SQL Server Using string_split to create rows from multiple columns

jhkqcmku  于 12个月前  发布在  其他
关注(0)|答案(2)|浏览(100)

I have data that looks something like this example (on an unfortunately much larger scale):

+----+-------+--------------------+-----------------------------------------------+
| ID | Data  | Cost               | Comments                                      |
+----+-------+--------------------+-----------------------------------------------+
| 1  | 1|2|3 | $0.00|$3.17|$42.42 | test test||previous thing has a blank comment |
+----+-------+--------------------+-----------------------------------------------+
| 2  | 1     | $420.69            | test                                          |
+----+-------+--------------------+-----------------------------------------------+
| 3  | 1|2   | $3.50|$4.20        | |test                                         |
+----+-------+--------------------+-----------------------------------------------+

Some of the columns in the table I have are pipeline delimited, but they are consistent by each row. So each delimited value corresponds to the same index in the other columns of the same row.

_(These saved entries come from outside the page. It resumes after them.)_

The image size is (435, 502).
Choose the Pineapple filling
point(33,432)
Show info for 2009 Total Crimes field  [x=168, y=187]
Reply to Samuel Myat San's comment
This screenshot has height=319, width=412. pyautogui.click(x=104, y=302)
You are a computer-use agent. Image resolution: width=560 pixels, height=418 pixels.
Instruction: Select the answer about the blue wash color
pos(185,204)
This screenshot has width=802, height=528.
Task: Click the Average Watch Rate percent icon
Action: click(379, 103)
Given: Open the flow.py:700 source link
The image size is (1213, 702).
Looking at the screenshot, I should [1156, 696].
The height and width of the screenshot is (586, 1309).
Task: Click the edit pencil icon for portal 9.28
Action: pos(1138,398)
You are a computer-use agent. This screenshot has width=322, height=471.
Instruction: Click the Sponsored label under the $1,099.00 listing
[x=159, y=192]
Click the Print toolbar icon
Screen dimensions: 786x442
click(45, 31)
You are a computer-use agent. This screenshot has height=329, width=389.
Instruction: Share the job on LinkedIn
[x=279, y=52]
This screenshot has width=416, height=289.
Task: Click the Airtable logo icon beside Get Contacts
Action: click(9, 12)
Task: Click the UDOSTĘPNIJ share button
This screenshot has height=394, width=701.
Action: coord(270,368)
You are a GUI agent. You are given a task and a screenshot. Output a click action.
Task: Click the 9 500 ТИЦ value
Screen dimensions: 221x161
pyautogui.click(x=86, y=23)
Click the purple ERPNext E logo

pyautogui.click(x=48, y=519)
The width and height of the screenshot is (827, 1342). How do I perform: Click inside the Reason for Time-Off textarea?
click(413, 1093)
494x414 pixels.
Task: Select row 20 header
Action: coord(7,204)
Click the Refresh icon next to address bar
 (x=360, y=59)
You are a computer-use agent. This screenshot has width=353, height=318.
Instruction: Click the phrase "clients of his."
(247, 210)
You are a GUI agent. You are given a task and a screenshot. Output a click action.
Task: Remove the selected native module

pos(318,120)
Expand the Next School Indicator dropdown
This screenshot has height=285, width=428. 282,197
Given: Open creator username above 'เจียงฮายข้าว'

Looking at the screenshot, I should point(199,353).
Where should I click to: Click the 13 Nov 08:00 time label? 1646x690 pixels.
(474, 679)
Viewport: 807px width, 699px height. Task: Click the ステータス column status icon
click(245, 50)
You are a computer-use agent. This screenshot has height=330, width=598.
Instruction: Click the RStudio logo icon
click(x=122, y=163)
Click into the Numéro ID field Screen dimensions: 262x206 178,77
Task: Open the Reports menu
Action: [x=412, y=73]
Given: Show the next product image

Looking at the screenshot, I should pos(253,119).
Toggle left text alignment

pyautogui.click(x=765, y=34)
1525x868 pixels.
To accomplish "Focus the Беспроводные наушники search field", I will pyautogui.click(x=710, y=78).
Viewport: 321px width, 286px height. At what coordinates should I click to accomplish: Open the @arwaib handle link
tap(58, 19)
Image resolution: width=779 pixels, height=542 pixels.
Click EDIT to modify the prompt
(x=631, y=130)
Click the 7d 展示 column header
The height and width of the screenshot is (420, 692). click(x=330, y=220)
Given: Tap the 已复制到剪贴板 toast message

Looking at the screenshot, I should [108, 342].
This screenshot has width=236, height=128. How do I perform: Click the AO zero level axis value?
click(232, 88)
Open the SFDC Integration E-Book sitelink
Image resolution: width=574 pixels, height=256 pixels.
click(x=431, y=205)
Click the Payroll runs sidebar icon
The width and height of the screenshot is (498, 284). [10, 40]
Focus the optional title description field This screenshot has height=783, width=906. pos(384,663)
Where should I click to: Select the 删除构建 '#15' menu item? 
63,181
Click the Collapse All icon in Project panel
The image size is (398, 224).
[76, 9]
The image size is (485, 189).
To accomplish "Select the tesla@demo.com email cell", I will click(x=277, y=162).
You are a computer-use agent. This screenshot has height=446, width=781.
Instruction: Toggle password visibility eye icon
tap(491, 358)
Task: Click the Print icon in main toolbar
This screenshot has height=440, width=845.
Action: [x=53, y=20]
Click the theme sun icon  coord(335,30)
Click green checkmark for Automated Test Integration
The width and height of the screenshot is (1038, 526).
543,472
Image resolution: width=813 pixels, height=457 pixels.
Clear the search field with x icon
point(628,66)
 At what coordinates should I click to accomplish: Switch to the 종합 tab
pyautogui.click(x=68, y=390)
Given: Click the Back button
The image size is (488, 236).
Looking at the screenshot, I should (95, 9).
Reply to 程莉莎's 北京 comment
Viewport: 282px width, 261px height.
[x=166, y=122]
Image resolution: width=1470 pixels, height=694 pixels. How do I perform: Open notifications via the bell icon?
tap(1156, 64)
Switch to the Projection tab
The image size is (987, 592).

So I can do something like this which is what I want for a single column:

SELECT ID, s.value AS datavalue
FROM MyTable t CROSS APPLY STRING_SPLIT(t.Data, '|') s

and that would give me this:

+----+-----------+
| ID | datavalue |
+----+-----------+
| 1  | 1         |
+----+-----------+
| 1  | 2         |
+----+-----------+
| 1  | 3         |
+----+-----------+
| 2  | 1         |
+----+-----------+
| 3  | 1         |
+----+-----------+
| 3  | 2         |
+----+-----------+

but I also want to get the other columns as well (cost and comments in this example) so that the corresponding items are all in the same row like this:

+----+-----------+-----------+------------------------------------+
| ID | datavalue | costvalue | commentvalue                       |
+----+-----------+-----------+------------------------------------+
| 1  | 1         | $0.00     | test test                          |
+----+-----------+-----------+------------------------------------+
| 1  | 2         | $3.17     |                                    |
+----+-----------+-----------+------------------------------------+
| 1  | 3         | $42.42    | previous thing has a blank comment |
+----+-----------+-----------+------------------------------------+
| 2  | 1         | $420.69   | test                               |
+----+-----------+-----------+------------------------------------+
| 3  | 1         | $3.50     |                                    |
+----+-----------+-----------+------------------------------------+
| 3  | 2         | $4.20     | test                               |
+----+-----------+-----------+------------------------------------+

I'm not sure what the best or most simple way to achieve this would be

wfauudbj

wfauudbj1#

This isn't going to be achievable with STRING_SPLIT as Microsoft refuse to supply the ordinal position as part of the result set*. As a result, you'll need to use a different function which does. Personally, I recommend DelimitedSplit8k_LEAD , originally written by Jeff Moden and then improved by Eirikur Eiriksson.

Then, you can do this:

CREATE TABLE #Sample (ID int,
                      [Data] varchar(200),
                      Cost  varchar(200),
                      Comments varchar(8000));
GO
INSERT INTO #Sample
VALUES (1,'1|2|3','$0.00|$3.17|$42.42','test test||previous thing has a blank comment'),
       (2,'1','$420.69','test'),
       (3,'1|2','$3.50|$4.20','|test');

GO
SELECT S.ID,
       DSd.Item AS DataValue,
       DSc.Item AS CostValue,
       DSct.Item AS CommentValue
FROM #Sample S
     CROSS APPLY dbo.DelimitedSplit8K_LEAD(S.[Data],'|')  DSd
     CROSS APPLY (SELECT *
                  FROM DelimitedSplit8K_LEAD(S.Cost,'|') SS
                  WHERE SS.ItemNumber = DSd.ItemNumber) DSc
     CROSS APPLY (SELECT *
                  FROM DelimitedSplit8K_LEAD(S.Comments,'|') SS
                  WHERE SS.ItemNumber = DSd.ItemNumber) DSct;

GO
DROP TABLE #Sample;
GO

There is, however, only one true answer to this question: Don't store delimited values in SQL Server. Store them in a normalised manner, and you won't have this problem.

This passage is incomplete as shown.